» **Your task**: Read the data below. Then repeat all of it exactly.

» **Dataset entries**:
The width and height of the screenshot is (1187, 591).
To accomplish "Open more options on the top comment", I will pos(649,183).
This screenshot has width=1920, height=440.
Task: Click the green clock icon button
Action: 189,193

» **Reply**:
The width and height of the screenshot is (1187, 591).
To accomplish "Open more options on the top comment", I will pos(649,183).
This screenshot has width=1920, height=440.
Task: Click the green clock icon button
Action: 189,193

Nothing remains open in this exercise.